In the past few years José Parlá has had solo exhibitions in Hong Kong, Seoul, Istanbul, Milan, New York, and London. He created a massive ninety-foot mural for the One World Trade Center in New York City as well as public works for the Brooklyn Academy of Music, University of Texas at Austin, and elsewhere. His art is in the collections of the British Museum in London, Brooklyn Museum in New York, the National Museum of Fine Arts in Havana, and other prominent galleries and museums. Today, Parlá is working with his brother Rey to organize his archives and a comprehensive collection of their work. He also has a new monograph forthcoming from Skira, the storied art-book publisher now based in Italy, which will gather work from throughout his career and discuss his process and philosophy.

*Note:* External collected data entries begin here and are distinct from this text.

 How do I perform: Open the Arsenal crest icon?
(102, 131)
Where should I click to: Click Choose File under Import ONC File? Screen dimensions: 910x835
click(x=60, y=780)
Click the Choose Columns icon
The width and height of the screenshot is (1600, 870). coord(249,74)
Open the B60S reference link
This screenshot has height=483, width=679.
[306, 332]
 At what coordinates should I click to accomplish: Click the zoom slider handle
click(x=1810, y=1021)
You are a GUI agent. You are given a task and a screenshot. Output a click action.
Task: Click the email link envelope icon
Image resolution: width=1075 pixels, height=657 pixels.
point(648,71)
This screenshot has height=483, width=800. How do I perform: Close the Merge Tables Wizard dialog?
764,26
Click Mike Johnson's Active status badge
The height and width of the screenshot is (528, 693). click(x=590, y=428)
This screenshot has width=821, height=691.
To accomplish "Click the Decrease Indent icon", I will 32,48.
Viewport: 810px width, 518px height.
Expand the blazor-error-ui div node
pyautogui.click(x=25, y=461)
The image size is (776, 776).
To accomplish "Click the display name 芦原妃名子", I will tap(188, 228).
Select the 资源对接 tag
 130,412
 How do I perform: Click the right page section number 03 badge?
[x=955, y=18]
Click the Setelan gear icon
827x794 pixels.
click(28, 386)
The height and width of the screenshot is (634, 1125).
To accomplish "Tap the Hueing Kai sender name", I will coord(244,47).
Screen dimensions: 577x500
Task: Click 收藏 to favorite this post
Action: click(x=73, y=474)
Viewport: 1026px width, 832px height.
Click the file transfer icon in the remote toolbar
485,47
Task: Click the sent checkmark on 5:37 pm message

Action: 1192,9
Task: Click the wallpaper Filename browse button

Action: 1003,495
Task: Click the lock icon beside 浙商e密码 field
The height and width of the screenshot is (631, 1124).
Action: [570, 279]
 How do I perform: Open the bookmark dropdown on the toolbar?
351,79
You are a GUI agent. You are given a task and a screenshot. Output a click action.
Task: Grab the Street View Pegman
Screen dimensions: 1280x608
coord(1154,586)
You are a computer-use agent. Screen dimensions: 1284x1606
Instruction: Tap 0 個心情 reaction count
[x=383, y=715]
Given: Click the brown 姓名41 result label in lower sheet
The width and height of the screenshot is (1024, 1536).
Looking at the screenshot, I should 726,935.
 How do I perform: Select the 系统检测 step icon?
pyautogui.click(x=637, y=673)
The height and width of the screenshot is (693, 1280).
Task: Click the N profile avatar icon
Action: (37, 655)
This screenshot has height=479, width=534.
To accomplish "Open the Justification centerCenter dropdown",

“My work contains many layers,” says Parlá in summation, “much like life itself. Layers of memories, stories, places—each person and each environment layered with history. I’ve learned to incorporate this sense of depth, inspired by the walls I used to leave my mark on early in my life. Walls, in particular, have a profound significance—they are physical sites of expression, history, and environment. Growing up, I observed how walls in Cuba, Puerto Rico, New York tell stories of struggle but also resilience; they’re often weathered, torn, yet full of life.” He hopes that the contrast of beauty and decay, aspiration and despair, will inspire viewers to find commonalities across difference. “Whether in Cuba, Miami, Tokyo, London, or anywhere in the world,” says Parlá, “I see art as a universal language that transcends borders and differences. My hope is that through my work, I can contribute to fostering understanding and compassion, inspiring others to see the complexities and beauty in each of our layered stories.”

C. J. Bartunek

 

Images © 2025 José Parlá.

 

José Parlá was born to Cuban parents in Miami, Florida, and currently lives and works in Brooklyn, New York. He studied painting at the Savannah College of Art and Design, the New World School of the Arts, and Miami Dade College. His art has been featured in recent solo exhibitions at POLA Museum Annex in Tokyo, Pérez Art Museum Miami, the Bronx Museum, Istanbul’74, and the Hong Kong Contemporary Art Foundation and is in the collections of the British Museum in London, Brooklyn Museum in New York, the National Museum of Fine Arts in Havana, and other prominent galleries and museums. His large-scale public art projects include permanent installations at University of Texas, Austin, and the One World Trade Center in New York City.